Petite ou grande, la corruption a pénétré tous les secteurs de la vie. Dans cette lutte, il y a une stratégie qui consiste à attirer l’attention sur la petite corruption alors que les plus grands corrompus de la République perchés au sommet de l’Etat avalent en un laps de temps des milliards sans laisser aucune trace grâce à un mécanisme à la fois rodé et sophistiqué.
Le Mali, comme de nombreux pays africains, donne naissance à des générations spontanées de milliardaires, devenues arrogantes et insolentes grâce à cette manne financière provenant des caisses publiques. Cette élite affairiste et corrompue jusqu’à la moelle arrive à acheter les voix des citoyens avec l’argent volé et détourné afin de se maintenir au pouvoir à l’issue d’élections dites démocratiques.
Le Procureur de la République près le Tribunal de Grande Instance de la commune III du district de Bamako en charge du Pôle économique et financier, Mamadou Bandiougou Diawara, disait récemment au cours d’une conférence publique que « notre système démocratique porte les germes de la corruption ».

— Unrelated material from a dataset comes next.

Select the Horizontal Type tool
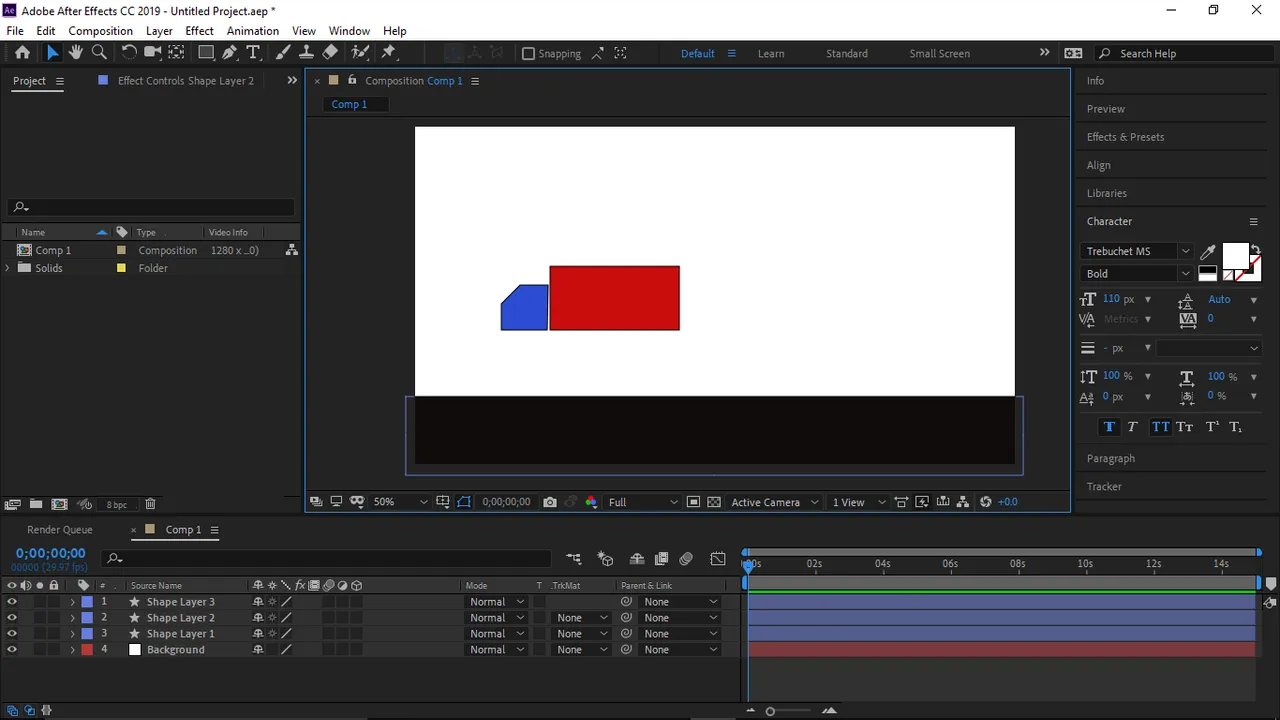 pyautogui.click(x=253, y=53)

Dans ce pays, tout le monde connaît le mode de financement des partis politiques et des campagnes électorales. Ceux qui financent à coût de milliards les candidats aux élections présidentielles, législatives et communales s’attendent à un renvoi de l’ascenseur qui se traduit sous nos cieux par l’octroi de marchés publics et d’énormes avantages fiscaux puisés dans les caisses publiques. « La collusion est vive et réelle entre les acteurs politiques et les opérateurs économiques. Personne n’est dupe, les financements des campagnes politiques ont pour contrepartie les marchés publics et les délégations de services publics », écrit Me Mamadou Ismaïla Konaté, ancien ministre de la justice dans son dernier ouvrage « Justice en Afrique. Ce grand corps malade. Le cas du Mali ».
Le Mali n’est pas seulement une république des corrompus. Il est une république des voleurs, des menteurs, des tricheurs. Une république qui dévore les cadres intègres. Une république qui fait la promotion de la médiocrité. Une république qui encourage l’impunité.
Face à cette élite devenue arrogante par la puissance de l’argent public, le peuple a opté pour la résignation et se contente des miettes.